Acciones requeridas:
A. Enumera, en el orden en que aparecen, todos los incisos que el fragmento sobre la música grabada encierra entre paréntesis.
B. Copia literalmente el fragmento sobre la música grabada desde "Al parecer, limitándose" hasta "hayan creído necesario.", ambos incluidos.
C. Prosigue el fragmento sobre la música grabada a partir de su última oración.

Fragmento:
Hemos visto que la responsabilidad de la tecnología en la omnipresencia de la música, como objeto sonoro indeseable, reside en que ha abierto la posibilidad de una repetición mecánica. Pues, obviamente, ello es lo que hace posible que el capricho de un sujeto, o la ciega economía de una institución, pública o privada, perturben el espacio urbano como lo hacen. Conviene, no obstante, enfatizar asimismo un segundo aspecto, tan deplorable quizás como el contaminante, a saber, la intrínseca debilidad, la pusilanimidad, de la música vehiculada por dígitos, cuando se trata de música no generada por la propia tecnología contemporánea.

Al parecer, limitándose a la llamada música clásica (víctima propiciatoria de lo que aquí señalamos), cada mes se enriquece el mercado con más de ochocientas grabaciones. Basta un esfuerzo de memorización del repertorio convencional para darse cuenta de que muchas de estas grabaciones coinciden en una misma obra. ¡Riqueza hermenéutica!, podría pensarse. La cosa no es, sin embargo, segura, puesto que hay mucha probabilidad de que la mayoría de estas interpretaciones estén marcadas por alguna grabación considerada paradigmática, la cual ha podido determinar con tanta más facilidad a los intérpretes cuanto que éstos han tenido la posibilidad de oírla tanta veces como hayan creído necesario.

Pero seamos optimistas. Supongamos que una o varias grabaciones de una obra dada, tienen realmente un interés interpretativo. Para mayor valor de paradigma, supongamos que se trata de una de esas obras que dejan al intérprete una posibilidad amplia de libertad, en razón de que la partitura no está excesivamente cerrada, contrariamente a lo que ocurre en general a partir del siglo XIX (Vivaldi, por oposición a Brahms para entendernos).

Ante la ausencia de excesivas indicaciones, o de la poca precisión de las mismas, el intérprete efectúa un trabajo creativo, que completa de alguna manera el del propio compositor. Es muy probable que, en tales circunstancias, esta interpretación concreta que designaremos con A, refleje, no sólo la visión más ascética del intérprete (que podemos considerar fruto de una aprehensión de la estructura de la obra), sino también elementos aleatorios que forman parte de la subjetividad del interprete, la cual, naturalmente no permanece inalterable ante las circunstancias.

Incluso suponiendo que se trata de un persona de sólida armadura psicológica y poco vulnerable ante las incidencias en lo que se refiere a su trabajo, se dará un grado de singularidad en esta interpretación concreta A; simplemente en razón de que el análisis musical, aunque tienda a expresarse de manera formalizada, no es exactamente un álgebra. Se trata de una modalidad de rigor más próxima a la del análisis textual (en el caso de una poesía, por ejemplo) que a la del álgebra. Es decir: una modalidad de rigor que no implica exactitud.

Datos proporcionados:

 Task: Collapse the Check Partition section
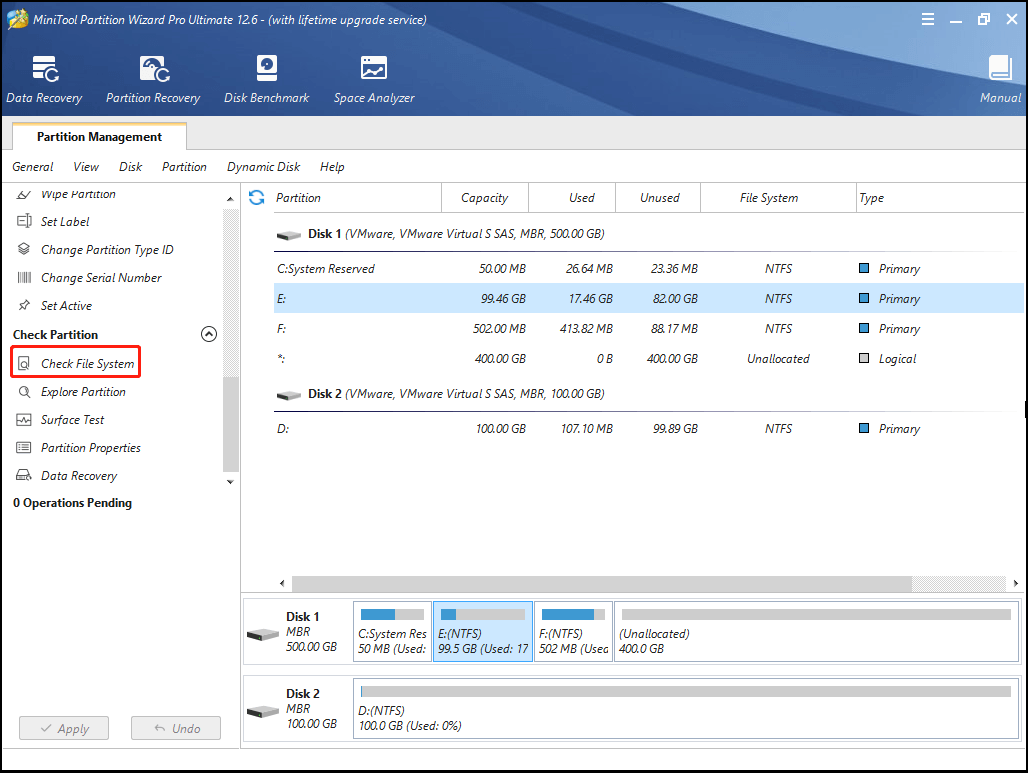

Respuestas:
A.
1. víctima propiciatoria de lo que aquí señalamos
2. Vivaldi, por oposición a Brahms para entendernos
3. que podemos considerar fruto de una aprehensión de la estructura de la obra
4. en el caso de una poesía, por ejemplo

B.
Al parecer, limitándose a la llamada música clásica (víctima propiciatoria de lo que aquí señalamos), cada mes se enriquece el mercado con más de ochocientas grabaciones. Basta un esfuerzo de memorización del repertorio convencional para darse cuenta de que muchas de estas grabaciones coinciden en una misma obra. ¡Riqueza hermenéutica!, podría pensarse. La cosa no es, sin embargo, segura, puesto que hay mucha probabilidad de que la mayoría de estas interpretaciones estén marcadas por alguna grabación considerada paradigmática, la cual ha podido determinar con tanta más facilidad a los intérpretes cuanto que éstos han tenido la posibilidad de oírla tanta veces como hayan creído necesario.

C.
Para lo que nos interesa, lo que precede supone pura y simplemente que (al menos de tratarse de un intérprete literalmente dogmático, es decir, que se niega a ver los aspectos aleatorios de la partitura que lee) no habrá dos interpretaciones coincidentes. E insistimos en que ello ocurrirá aún haciendo abstracción de la subjetividad del intérprete, de su eventual incapacidad para impedir que las vivencias puntuales se reflejen en su visión de la música.

En resumen: aún sin llegar a "variar la interpretación según mi humor" (desafortunada frase pronunciada por el violinista Fabio Biondi) lo que el intérprete nos transmite en A será (por razones intrínsecas) diferente de lo que nos transmite en una segunda interpretación B. Esto es obvio y, sin embargo, ¿hay alguna condición de posibilidad de que se refleje en el trato concreto que tenemos con la música?

En un universo en el que la música está digitalizada, y siendo los dígitos de elemento esencial del funcionamiento del sistema, no ya cultural sino económico (se ha llegado a decir que un 15% de la economía mundial depende directamente de frutos de la Mecánica Cuántica), el aficionado concreto a la música es casi inevitablemente un repetidor compulsivo de una escucha que tiene como base un objeto sonoro idéntico a sí mismo.

Ello es hasta tal punto inevitable que, precisamente, sólo la multiplicidad de grabaciones puede dar algún tipo de salida a la exigencia de diferencia, diferencia no subordinada a la unidad, repetición compleja (según los términos de Gilles Deleuze). Exigencia que no puede dejar de estar en el alma de cualquier aficionado a la música, e incluso de cualquier ciudadano.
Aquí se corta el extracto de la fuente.